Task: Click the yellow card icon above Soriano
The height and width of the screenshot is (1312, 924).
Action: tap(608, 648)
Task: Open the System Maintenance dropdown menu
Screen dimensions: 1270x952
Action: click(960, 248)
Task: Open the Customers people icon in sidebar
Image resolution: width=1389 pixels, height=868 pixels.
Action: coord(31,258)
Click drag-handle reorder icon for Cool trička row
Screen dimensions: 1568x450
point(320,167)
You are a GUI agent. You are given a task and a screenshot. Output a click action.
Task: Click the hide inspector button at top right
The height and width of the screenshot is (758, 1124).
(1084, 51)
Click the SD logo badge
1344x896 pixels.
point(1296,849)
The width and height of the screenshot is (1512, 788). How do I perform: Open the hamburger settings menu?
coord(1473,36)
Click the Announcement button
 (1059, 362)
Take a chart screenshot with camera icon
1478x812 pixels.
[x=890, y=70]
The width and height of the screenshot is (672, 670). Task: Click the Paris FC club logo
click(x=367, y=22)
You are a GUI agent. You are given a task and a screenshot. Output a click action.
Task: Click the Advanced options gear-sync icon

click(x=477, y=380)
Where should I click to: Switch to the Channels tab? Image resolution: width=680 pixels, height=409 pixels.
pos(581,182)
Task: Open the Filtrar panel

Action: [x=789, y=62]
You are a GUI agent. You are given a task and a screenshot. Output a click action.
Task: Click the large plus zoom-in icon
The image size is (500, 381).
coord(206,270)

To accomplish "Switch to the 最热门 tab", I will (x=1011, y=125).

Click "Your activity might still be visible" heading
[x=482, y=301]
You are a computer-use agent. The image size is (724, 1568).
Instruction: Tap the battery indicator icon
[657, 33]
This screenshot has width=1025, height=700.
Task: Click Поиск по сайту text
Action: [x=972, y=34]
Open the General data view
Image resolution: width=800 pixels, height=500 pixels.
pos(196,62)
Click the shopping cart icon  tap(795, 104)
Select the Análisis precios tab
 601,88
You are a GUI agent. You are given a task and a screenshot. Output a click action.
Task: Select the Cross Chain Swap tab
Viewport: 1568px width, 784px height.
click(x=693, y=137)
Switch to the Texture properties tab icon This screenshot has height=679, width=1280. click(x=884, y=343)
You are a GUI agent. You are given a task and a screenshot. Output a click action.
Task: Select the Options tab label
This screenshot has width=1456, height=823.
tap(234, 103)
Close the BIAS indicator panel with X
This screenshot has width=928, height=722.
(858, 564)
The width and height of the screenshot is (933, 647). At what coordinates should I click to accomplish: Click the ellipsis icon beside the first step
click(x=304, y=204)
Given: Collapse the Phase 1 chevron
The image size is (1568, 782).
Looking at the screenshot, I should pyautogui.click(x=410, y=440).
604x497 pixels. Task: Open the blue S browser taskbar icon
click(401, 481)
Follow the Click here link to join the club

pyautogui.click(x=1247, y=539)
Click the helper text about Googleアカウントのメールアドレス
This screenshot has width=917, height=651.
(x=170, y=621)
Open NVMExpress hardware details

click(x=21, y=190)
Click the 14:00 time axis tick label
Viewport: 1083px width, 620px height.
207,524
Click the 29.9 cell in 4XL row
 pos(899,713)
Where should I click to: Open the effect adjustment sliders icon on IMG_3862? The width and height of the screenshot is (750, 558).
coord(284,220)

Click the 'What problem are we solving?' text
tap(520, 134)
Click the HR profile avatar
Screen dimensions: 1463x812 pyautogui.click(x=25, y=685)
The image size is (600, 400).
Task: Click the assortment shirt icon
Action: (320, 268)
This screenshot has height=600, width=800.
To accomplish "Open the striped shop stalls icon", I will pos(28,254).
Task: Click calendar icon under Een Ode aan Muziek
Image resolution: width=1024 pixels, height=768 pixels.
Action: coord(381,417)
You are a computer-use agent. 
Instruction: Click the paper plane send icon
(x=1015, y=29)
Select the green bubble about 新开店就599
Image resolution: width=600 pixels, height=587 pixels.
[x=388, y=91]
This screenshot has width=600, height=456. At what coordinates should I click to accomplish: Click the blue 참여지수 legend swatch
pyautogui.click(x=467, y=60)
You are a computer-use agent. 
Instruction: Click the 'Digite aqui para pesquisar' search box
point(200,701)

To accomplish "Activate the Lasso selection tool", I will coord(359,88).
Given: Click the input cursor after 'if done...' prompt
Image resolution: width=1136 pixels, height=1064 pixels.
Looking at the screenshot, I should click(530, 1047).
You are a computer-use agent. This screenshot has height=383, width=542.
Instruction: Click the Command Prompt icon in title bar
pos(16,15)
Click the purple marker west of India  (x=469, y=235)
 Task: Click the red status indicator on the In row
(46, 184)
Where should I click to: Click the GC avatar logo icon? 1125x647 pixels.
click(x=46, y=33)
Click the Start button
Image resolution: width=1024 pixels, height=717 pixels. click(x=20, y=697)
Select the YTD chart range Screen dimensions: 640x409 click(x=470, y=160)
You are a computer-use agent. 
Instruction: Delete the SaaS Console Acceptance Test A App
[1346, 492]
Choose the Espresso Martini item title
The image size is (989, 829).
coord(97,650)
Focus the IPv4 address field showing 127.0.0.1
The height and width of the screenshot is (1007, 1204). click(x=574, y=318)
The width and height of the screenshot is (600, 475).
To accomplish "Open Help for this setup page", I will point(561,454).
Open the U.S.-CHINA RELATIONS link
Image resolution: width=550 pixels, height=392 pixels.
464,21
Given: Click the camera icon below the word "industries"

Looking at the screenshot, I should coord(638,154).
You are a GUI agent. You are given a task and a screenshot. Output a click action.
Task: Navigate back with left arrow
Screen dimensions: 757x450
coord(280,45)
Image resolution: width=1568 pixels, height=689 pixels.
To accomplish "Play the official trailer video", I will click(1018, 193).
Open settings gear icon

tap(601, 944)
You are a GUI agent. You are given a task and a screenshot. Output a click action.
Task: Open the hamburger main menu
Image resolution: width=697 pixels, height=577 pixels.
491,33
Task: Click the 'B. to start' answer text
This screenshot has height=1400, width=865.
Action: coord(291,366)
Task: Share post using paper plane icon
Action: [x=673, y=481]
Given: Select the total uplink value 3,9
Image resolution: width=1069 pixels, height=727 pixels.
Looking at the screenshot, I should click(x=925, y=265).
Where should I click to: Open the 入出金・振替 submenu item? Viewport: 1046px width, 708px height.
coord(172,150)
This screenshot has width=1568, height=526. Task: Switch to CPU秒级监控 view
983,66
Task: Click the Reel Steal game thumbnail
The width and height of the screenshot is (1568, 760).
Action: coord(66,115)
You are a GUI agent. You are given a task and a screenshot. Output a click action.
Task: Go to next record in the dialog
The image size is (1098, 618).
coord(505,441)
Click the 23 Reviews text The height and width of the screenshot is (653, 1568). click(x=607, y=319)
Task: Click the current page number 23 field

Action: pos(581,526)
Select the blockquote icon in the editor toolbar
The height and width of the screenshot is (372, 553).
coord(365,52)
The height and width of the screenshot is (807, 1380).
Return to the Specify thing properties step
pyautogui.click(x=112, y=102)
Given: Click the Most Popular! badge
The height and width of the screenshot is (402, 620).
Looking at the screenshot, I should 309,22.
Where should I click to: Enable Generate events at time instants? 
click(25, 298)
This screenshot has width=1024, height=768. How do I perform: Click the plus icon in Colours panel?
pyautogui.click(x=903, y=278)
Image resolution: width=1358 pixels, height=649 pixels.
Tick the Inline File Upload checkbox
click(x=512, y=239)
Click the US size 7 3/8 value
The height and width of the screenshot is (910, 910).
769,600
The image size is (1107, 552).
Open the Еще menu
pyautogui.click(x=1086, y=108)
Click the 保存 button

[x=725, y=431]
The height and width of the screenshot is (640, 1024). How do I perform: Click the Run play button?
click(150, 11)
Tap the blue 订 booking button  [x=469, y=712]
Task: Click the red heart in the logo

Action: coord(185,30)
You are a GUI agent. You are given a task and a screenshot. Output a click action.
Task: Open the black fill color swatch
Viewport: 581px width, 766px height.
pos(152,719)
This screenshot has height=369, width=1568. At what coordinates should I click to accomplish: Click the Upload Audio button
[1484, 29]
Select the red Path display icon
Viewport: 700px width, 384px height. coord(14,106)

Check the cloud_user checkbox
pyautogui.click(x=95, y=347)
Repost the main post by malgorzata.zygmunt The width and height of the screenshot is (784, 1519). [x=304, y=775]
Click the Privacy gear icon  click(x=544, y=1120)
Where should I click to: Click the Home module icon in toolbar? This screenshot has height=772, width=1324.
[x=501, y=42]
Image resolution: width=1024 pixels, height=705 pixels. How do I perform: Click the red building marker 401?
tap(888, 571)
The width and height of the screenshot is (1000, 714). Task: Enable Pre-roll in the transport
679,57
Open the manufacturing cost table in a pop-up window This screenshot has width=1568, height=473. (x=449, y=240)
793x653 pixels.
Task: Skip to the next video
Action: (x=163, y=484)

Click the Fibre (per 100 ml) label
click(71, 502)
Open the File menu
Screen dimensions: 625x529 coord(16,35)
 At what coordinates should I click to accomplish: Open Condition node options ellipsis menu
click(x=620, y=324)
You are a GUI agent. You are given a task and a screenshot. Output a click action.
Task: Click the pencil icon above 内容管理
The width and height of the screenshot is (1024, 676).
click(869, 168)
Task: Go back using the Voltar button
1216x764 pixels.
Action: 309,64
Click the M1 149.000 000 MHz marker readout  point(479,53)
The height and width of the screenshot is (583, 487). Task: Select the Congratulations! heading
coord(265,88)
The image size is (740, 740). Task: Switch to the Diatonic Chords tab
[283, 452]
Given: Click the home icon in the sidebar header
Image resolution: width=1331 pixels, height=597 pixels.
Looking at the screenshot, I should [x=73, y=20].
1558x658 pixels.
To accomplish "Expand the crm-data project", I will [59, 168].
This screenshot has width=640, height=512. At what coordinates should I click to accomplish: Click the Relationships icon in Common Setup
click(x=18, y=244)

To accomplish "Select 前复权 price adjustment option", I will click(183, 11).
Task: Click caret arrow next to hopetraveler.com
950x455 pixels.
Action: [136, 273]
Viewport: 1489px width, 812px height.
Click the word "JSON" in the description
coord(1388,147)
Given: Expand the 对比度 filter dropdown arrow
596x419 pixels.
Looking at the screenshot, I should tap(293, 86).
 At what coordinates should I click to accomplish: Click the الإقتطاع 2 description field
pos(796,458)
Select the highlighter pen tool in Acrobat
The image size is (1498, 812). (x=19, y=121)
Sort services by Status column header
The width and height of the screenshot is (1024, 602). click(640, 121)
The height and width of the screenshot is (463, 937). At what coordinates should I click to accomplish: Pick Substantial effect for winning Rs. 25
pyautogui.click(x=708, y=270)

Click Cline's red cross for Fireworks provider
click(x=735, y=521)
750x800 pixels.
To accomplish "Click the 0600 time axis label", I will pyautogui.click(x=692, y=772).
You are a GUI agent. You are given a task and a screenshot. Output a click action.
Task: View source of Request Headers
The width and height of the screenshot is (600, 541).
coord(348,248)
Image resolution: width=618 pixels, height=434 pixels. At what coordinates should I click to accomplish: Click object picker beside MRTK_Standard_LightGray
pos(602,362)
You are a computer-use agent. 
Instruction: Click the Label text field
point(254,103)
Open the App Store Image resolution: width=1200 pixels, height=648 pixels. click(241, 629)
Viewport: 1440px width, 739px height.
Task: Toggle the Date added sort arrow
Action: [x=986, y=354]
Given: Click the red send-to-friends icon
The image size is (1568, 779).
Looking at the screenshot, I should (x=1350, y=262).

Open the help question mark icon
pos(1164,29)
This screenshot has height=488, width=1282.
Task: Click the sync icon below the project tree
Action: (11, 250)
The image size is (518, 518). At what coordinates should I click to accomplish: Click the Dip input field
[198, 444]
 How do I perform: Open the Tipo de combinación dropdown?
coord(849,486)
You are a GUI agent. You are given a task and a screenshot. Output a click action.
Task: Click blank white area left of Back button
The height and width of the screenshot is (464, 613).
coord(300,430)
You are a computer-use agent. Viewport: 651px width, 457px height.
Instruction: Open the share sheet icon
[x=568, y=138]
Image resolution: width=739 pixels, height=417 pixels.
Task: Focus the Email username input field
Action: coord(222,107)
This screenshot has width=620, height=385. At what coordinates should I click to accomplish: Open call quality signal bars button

== What you should do ==
Throughout the material above, find each line with "Expand" and return it.

== Exercise response ==
To accomplish "Expand the crm-data project", I will [59, 168].
Given: Expand the 对比度 filter dropdown arrow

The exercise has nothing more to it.